The film's script was included in a book named Original English Film Scripts Satyajit Ray, put together by Ray's son Sandip Ray along with an ex-CEO of Ray Society, Aditinath Sarkar, which also included original scripts of Ray's other films.

==Background==

Tanjore Balasaraswati, fondly known as Balasaraswati or Bala, was born on 13 May 1918 in Chennai, then known as Madras. Seven earlier generations of her family worked predominantly in dance and music, Bala started her Bharatanatyam training at the age of five, under Nattuvanar Kandappa Pillai and made her dancing debut in 1925, at the age of seven, at Kancheepuram at the Kamakshi Amman Temple. Her mother, Jayammal was a singer who encouraged Bala's musical training and was her accompanist in the dance concerts. Bala continued to do stage performance around the world along with her brothers, Mridangam player T. Ranganathan and flautist T. Viswanathan. Bala and her famous contemporary Rukmini Devi Arundale are often called as revolutionary Bharatanatyam dancers. She was awarded the second highest civilian honour given by the Government of India, the Padma Vibhushan, in 1977. Bala died on 9 February 1984, at the age of 65.

==Synopsis==

The film begins with the introduction of Bharatanatyam since its inception. It also explains the various hand gestures, known as Mudra and Bala demonstrates one of them, "Mayura Mudra" ("Peacock Mudra"). Narrated by Satyajit Ray, the film describes Bala's lineage and her debut performance in 1925, at the age of seven, at Kancheepuram at the Kamakshi Amman Temple. A noted Sanskrit scholar and musicologist explains Bala's dancing style and an Indian dancer, Uday Shankar talks of his association with Bala.

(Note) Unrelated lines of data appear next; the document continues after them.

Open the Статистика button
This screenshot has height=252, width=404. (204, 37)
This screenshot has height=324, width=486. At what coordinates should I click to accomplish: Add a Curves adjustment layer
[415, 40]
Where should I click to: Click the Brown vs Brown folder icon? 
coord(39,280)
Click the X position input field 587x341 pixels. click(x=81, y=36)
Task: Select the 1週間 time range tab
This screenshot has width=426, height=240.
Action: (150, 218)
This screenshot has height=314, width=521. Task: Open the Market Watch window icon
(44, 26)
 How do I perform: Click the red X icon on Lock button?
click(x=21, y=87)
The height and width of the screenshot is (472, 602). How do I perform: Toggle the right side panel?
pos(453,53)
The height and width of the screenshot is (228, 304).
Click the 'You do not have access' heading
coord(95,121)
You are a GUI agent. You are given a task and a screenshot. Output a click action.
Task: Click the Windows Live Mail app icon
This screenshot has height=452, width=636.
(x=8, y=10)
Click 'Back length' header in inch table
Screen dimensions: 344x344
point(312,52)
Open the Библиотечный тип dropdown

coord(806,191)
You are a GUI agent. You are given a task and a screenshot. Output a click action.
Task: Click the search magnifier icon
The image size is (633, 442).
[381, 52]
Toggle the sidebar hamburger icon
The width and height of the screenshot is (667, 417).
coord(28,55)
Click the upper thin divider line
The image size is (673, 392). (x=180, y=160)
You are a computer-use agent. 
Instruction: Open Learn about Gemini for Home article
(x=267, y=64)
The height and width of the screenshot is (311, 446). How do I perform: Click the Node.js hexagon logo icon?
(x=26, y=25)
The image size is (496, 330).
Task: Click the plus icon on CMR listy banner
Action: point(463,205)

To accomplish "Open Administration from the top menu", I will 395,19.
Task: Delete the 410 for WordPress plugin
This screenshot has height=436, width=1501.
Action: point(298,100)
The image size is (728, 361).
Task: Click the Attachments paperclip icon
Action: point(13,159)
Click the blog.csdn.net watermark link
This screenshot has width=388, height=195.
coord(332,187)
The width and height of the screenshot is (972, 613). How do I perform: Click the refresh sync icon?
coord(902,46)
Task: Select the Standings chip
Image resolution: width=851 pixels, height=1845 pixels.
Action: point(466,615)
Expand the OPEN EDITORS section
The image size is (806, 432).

The film then showcases Bala's "one of the most acclaimed" performance Krishna Ni Begane Baaro in the background of the ocean. It mentions that Bala got international acclaim through "The Festival of Arts, Edinburgh" in 1963, where other Indian artists also performed like Sitar player Ravi Shankar, classical vocalist M. S. Subbulakshmi and Sarod player Ali Akbar Khan. She performed eight solo recitals at the festival. The film showcases her daily routine with her brothers, Mridangam player T. Ranganathan and flautist T. Viswanathan, and her only daughter Lakshmi Knight, also a Bharatanatyam dancer.

The final segment of the film showcases Bala's solo performance of a pada varnam, which is based on Carnatic music, known as "raagamaalika" (garland of ragas). For this performance, Bala uses the same pair of anklets she had used for her debut performance at the age of seven.

==Credits==

===Cast===
- Balasaraswati
- V. Raghavan
- Uday Shankar
- V. K. Narayana Menon

===Crew===
- Sound designer: S. P. Ramanathan, Sujit Sarkar, David
- Production designer: Anil Chowdhury, Bhanu Ghosh, R. Ramasi
- Laboratory Processing: Prasad Studios
- Eastmancolor: Gemini Color Lab
- Mixing: Mangesh Desai

===Music===
- K. Ramaiah (Nattuvanar)
- M. S. Ramadas (Vocal)
- T. Viswanathan (Flute)
- T. R. Murthy (Flute)
- V. Tyagarajan (Violin)
- T. Kuppuswamy (Mridangam)
- T. Janardan (Tambura)
- T. Ranganathan (Mridangam)

==Restoration==

After the Academy of Motion Picture Arts and Sciences awarded Satyajit Ray an honorary Academy Award in 1992 for his lifetime achievements, the Academy Film Archive, part of the Academy Foundation which mainly works with the objectives as "preservation, restoration, documentation, exhibition and study of motion pictures", took an initiative to restore and preserve Ray's films. Josef Lindner was appointed as a preservation officer and as of October 2010 the Academy has successfully restored 19 titles. However, the Academy could not restore Bala yet as the negative of the film was not found.